**Records to use:**
--- --- ---

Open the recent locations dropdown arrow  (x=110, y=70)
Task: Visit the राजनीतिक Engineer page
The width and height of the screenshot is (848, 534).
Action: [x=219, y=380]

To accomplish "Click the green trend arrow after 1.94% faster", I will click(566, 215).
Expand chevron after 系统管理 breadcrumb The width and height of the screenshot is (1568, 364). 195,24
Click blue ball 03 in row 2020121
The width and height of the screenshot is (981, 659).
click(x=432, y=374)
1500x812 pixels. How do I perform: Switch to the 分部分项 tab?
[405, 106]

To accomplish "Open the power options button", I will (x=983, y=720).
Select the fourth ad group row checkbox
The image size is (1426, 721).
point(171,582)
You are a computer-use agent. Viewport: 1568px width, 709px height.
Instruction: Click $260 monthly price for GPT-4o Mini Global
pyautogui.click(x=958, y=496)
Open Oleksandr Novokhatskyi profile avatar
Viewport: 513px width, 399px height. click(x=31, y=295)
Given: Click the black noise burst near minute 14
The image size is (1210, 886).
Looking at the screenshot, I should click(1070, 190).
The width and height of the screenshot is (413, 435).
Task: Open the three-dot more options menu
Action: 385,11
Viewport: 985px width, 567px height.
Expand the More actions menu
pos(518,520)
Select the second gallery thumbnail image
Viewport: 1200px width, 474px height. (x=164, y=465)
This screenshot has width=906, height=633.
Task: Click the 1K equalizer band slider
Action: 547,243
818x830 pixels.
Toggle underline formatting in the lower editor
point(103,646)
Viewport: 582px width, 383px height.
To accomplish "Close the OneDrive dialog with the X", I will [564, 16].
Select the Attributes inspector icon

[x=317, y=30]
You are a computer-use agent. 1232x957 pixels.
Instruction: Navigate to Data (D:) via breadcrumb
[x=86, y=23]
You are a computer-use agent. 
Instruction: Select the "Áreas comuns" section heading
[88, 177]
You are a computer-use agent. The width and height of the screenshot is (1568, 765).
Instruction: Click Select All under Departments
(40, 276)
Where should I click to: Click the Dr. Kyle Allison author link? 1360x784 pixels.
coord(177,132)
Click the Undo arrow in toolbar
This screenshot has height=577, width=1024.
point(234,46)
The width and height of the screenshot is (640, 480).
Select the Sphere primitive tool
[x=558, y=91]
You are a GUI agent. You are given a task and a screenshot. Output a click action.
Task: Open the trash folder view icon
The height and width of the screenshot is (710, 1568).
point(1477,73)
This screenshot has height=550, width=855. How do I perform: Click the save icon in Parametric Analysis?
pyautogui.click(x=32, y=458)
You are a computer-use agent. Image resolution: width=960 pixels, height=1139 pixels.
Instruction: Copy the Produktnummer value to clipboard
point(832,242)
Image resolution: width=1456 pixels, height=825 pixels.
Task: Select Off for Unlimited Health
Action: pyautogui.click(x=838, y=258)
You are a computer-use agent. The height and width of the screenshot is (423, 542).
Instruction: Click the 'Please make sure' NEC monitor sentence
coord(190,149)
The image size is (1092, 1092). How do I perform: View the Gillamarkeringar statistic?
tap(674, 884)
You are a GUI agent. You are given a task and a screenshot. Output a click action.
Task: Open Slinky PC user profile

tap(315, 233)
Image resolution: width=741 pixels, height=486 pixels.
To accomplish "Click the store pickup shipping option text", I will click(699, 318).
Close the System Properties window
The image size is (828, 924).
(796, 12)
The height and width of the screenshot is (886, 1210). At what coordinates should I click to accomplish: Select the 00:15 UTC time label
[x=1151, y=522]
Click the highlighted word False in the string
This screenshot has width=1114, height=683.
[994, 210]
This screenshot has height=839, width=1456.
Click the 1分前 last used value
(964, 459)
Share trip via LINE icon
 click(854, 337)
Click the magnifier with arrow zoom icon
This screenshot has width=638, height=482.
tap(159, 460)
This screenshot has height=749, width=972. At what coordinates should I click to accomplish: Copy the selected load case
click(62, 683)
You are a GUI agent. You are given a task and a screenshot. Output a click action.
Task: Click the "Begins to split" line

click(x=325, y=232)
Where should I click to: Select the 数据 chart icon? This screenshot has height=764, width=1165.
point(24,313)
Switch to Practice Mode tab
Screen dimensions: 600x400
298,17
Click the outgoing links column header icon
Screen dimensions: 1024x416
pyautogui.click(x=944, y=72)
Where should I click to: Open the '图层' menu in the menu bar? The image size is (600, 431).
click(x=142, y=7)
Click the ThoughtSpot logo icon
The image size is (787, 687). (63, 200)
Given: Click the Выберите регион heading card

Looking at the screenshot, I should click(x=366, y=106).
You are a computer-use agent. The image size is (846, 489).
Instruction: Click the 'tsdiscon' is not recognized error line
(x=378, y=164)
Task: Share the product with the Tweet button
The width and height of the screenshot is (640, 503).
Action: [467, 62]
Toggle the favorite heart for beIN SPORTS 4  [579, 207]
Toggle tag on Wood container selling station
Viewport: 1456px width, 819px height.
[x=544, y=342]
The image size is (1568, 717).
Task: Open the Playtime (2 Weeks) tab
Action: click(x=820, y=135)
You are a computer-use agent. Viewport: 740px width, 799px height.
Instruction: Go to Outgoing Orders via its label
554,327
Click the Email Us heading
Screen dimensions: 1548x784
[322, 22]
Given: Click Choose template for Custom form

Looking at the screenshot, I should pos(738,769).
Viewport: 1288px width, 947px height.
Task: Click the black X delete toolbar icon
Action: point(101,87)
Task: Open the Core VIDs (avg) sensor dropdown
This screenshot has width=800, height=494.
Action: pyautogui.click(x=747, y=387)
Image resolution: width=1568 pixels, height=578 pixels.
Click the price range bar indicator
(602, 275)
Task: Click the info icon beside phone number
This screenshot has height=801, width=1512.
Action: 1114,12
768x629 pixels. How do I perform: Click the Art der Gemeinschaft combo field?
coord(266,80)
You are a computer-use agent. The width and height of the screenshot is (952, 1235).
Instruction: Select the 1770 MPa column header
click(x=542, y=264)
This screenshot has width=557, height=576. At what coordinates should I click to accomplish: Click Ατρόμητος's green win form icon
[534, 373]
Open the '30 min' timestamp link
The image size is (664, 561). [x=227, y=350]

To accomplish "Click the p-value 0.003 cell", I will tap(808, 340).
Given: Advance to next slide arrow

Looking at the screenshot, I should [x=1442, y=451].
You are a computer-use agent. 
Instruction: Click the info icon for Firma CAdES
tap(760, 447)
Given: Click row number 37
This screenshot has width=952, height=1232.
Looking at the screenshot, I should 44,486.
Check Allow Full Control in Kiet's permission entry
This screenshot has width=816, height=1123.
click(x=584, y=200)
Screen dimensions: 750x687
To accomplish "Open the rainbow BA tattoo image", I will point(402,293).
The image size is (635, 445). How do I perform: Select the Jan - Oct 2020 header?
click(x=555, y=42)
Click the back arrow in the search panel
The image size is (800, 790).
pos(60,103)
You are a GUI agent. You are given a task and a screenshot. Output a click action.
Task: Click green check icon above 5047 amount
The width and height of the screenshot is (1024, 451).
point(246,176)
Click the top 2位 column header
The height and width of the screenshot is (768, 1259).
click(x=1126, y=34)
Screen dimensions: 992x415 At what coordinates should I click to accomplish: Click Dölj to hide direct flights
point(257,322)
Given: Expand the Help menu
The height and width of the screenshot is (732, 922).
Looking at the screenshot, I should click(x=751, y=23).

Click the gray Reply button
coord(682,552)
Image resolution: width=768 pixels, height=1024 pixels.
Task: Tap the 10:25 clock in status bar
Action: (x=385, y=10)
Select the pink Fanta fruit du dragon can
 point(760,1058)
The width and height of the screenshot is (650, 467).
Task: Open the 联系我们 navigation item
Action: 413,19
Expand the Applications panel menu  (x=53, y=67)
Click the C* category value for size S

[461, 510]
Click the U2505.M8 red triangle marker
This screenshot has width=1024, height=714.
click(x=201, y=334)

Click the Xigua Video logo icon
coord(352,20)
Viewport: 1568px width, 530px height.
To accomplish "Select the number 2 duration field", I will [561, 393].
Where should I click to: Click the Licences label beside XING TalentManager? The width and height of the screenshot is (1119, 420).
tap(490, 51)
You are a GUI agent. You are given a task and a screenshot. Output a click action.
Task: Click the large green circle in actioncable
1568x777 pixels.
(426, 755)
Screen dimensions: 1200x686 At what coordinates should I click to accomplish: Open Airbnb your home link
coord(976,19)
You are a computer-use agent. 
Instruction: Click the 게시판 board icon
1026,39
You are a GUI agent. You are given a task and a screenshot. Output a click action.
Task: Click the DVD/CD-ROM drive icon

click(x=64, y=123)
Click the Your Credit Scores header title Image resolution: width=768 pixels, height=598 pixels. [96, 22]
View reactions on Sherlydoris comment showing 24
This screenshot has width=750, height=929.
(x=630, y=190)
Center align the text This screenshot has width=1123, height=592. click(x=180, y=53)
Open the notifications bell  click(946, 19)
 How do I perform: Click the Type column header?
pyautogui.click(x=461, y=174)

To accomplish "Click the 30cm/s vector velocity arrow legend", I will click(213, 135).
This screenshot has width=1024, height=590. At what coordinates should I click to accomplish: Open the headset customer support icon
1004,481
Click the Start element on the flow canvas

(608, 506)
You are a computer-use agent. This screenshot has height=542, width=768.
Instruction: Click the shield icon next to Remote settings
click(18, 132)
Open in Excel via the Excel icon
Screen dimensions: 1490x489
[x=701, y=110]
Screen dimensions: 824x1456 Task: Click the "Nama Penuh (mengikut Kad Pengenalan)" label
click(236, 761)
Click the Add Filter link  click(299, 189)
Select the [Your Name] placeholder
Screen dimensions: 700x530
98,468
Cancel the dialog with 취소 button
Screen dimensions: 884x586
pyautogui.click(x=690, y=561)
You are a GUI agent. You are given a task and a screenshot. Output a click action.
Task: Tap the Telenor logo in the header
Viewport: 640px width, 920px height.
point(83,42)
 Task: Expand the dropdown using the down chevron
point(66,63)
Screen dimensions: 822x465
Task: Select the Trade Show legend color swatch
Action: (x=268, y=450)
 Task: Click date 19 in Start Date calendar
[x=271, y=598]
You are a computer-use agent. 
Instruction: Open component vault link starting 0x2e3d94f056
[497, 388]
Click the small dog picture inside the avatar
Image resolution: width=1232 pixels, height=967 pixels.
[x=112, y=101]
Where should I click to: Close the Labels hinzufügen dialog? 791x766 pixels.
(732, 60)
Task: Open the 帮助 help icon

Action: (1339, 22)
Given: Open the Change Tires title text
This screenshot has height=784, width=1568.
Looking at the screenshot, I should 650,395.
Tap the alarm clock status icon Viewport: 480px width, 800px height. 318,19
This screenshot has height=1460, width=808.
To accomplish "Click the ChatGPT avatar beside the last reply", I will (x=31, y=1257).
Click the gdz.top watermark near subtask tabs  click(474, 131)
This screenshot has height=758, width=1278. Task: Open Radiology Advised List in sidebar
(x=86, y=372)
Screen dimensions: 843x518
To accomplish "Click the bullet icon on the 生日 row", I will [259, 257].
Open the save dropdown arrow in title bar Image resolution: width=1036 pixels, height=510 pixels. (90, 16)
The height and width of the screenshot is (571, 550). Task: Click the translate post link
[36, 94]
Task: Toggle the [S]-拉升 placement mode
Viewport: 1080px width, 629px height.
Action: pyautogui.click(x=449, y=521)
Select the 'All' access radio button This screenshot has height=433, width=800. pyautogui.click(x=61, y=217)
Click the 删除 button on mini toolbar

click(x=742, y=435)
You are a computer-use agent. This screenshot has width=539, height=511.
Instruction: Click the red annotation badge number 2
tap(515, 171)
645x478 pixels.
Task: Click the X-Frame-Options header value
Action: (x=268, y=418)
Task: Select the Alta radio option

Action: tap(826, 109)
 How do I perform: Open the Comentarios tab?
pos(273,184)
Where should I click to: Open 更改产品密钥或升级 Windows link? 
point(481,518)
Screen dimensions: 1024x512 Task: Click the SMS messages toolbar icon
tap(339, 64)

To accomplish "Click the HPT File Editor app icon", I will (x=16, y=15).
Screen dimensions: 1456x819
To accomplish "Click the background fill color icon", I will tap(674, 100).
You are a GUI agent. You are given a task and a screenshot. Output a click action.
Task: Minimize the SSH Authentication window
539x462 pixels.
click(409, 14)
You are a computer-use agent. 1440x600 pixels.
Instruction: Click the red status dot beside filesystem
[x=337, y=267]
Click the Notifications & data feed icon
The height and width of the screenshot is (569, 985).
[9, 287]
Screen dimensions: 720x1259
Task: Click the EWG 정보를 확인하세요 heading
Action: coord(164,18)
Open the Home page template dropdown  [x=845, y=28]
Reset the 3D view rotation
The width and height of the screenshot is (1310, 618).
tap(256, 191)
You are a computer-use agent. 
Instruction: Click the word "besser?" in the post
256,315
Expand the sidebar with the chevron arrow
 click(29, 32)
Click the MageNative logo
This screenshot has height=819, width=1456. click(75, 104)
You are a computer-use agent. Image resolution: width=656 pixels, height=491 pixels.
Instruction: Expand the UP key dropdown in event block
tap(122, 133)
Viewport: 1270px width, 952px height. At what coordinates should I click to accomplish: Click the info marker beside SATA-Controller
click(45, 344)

--- --- ---

**Work to complete:** Only the lines from the one containing "Instruction: Expand the" through the last line of the records above are to be reproduced, exactly and with both ends included.

**Output for this task:**
Instruction: Expand the UP key dropdown in event block
tap(122, 133)
Viewport: 1270px width, 952px height. At what coordinates should I click to accomplish: Click the info marker beside SATA-Controller
click(45, 344)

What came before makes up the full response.